Multi-agent systems that coordinate on their own
After this, you'll be able to distinguish peer-to-peer coordination from hub-and-spoke orchestration, name the emergent failure modes that only appear at fleet scale, and decide when an autonomous team is the wrong choice.
Before you start
Complete Running Background Agents first; this lesson builds on the branch-per-agent isolation and cost-management patterns that peer-to-peer coordination extends.
The idea
Level 10 removes the orchestrator bottleneck. At Level 9, one coordinator dispatches to workers and collects results. Level 10 is peer-to-peer: agents claim tasks from a shared store, pass findings directly to each other, and coordinate without a human relay. This is not an incremental improvement on Level 9. It is a different architecture with different failure modes.

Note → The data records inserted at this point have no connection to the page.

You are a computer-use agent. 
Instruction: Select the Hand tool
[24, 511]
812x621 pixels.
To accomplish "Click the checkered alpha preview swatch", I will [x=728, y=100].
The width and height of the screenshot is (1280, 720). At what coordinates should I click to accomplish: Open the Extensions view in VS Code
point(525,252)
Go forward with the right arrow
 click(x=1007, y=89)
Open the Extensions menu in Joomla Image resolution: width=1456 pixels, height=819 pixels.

Be honest about what is and is not solved. True peer-to-peer coordination, where agents communicate directly without any shared coordinator, is still a research pattern in early 2026. Most real multi-agent setups that claim peer-to-peer are closer to distributed hub-and-spoke. The seams are visible. Nobody has fully solved reliability, recovery, and trust boundaries at production scale.
Here is the before and after: a team shipped a 'fully autonomous' 8-agent pipeline for content generation. On inspection, 6 of 8 agents still routed through a central Redis queue with a single coordinator process reading results. That coordinator was a hub. Calling it peer-to-peer was marketing. The actual peer exchange (2 agents passing structured data directly via shared memory) worked reliably. The other 6 connections did not. Honest architecture naming would have caught the design gap in week 1 instead of week 6.
The hard problem at Level 10 is emergent failures: failure modes that no individual agent would produce in isolation. Feedback loops. Conflicting writes. Resource starvation. A single agent making a bad decision is recoverable. A fleet of agents amplifying that decision at machine speed is not. Reproducibility is the first safety requirement. If you cannot replay a multi-agent run and get the same result, you cannot debug it.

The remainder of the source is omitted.